1

i am trying to scrape author name and author url from the following webpage.

https://medium.com/javascript-scene/top-javascript-frameworks-and-topics-to-learn-in-2019-b4142f38df20?source=tag_archive

and i am using following code;

    author_flag = 0
    divs = soup.find_all('h2')
    for div in divs:
        author = div.find('a')
        if(author is not None):
            author_art.append(author.text)
            author_url.append('https://medium.com'+ author.get('href'))
            aurhor_flag = 1
            break
        if(author_flag==0):
            author_art.append('Author information missing')
            author_url.append('Author Url information missing')

can anyone take a look what i am doing wrong in this?

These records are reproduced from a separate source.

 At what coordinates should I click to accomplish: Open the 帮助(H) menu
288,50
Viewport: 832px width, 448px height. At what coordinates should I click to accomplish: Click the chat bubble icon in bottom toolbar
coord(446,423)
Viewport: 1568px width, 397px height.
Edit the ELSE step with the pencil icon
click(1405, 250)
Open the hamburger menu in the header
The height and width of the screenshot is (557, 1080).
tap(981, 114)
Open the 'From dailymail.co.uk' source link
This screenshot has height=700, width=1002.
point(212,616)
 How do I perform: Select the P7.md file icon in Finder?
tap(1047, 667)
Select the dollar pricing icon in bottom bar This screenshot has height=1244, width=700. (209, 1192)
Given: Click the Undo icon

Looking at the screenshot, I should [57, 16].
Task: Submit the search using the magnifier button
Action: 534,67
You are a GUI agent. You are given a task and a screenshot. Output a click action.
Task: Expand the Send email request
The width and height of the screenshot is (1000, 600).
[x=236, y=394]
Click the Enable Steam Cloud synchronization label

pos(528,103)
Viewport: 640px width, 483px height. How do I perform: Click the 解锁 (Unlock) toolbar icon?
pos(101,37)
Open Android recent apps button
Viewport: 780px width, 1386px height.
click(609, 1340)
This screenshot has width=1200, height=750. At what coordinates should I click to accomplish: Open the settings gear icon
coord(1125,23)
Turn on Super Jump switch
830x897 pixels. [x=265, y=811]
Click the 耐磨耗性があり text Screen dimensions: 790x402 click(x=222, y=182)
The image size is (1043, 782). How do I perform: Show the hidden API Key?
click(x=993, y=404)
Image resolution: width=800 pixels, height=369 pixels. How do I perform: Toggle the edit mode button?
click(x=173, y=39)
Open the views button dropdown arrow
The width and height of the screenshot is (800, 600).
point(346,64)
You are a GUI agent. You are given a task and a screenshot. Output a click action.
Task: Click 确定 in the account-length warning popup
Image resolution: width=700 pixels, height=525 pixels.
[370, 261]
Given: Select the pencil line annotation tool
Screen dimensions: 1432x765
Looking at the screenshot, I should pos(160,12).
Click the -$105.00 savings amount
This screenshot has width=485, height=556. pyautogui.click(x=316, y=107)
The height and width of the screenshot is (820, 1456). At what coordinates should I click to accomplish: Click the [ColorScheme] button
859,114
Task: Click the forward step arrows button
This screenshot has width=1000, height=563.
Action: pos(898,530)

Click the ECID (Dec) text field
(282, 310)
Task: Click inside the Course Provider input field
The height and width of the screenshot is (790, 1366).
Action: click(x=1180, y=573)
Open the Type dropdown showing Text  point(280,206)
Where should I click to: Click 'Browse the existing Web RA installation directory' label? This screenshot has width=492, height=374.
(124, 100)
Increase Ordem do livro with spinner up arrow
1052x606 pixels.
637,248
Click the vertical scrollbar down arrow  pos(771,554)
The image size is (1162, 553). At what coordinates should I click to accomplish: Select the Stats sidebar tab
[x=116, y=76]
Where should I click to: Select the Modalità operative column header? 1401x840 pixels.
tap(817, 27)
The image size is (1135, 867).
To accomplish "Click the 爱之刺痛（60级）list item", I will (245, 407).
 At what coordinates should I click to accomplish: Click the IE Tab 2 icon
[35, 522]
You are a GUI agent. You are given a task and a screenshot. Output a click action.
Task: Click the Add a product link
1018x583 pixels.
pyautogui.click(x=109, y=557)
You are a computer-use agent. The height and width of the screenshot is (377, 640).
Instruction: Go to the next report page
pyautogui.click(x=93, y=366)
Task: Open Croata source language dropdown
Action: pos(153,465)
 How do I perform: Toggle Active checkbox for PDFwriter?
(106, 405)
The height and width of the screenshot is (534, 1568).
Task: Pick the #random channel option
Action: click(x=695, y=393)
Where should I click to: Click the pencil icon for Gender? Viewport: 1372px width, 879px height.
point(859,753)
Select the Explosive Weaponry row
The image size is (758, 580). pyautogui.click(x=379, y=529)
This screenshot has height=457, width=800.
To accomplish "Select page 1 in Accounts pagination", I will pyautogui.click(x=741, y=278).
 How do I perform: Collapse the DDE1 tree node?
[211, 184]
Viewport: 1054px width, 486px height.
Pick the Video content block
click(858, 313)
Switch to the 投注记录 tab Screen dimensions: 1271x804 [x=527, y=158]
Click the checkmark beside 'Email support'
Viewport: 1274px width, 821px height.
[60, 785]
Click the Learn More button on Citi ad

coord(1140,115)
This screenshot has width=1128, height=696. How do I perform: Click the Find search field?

As this code is not picking anything. its is just returning blank list.

Full code:

import pandas as pd
import requests
from bs4 import BeautifulSoup
import re 

data = pd.read_csv('url_technology.csv')


author_art = []
author_url = []


for i in range(1): 
    try:   
    
        author_flag = 0
        divs = soup.find_all('meta')
        for div in divs:
            author = div.find('span')
            if(author is not None):
                author_art.append(author.text)
               
              author_url.append('https://medium.com'+author.get('href'))
                aurhor_flag = 1
                break
            if(author_flag==0):
                author_art.append('Author information missing')
                author_url.append('Author Url information missing')


    except:  
        print('no data found')
    
author_art = pd.DataFrame(title)
author_url = pd.DataFrame(url)


res = pd.concat([author_art, author_art] , axis=1)
res.columns = ['Author_Art', 'Author_url']
res.to_csv('combined1.csv')
print('File created successfully')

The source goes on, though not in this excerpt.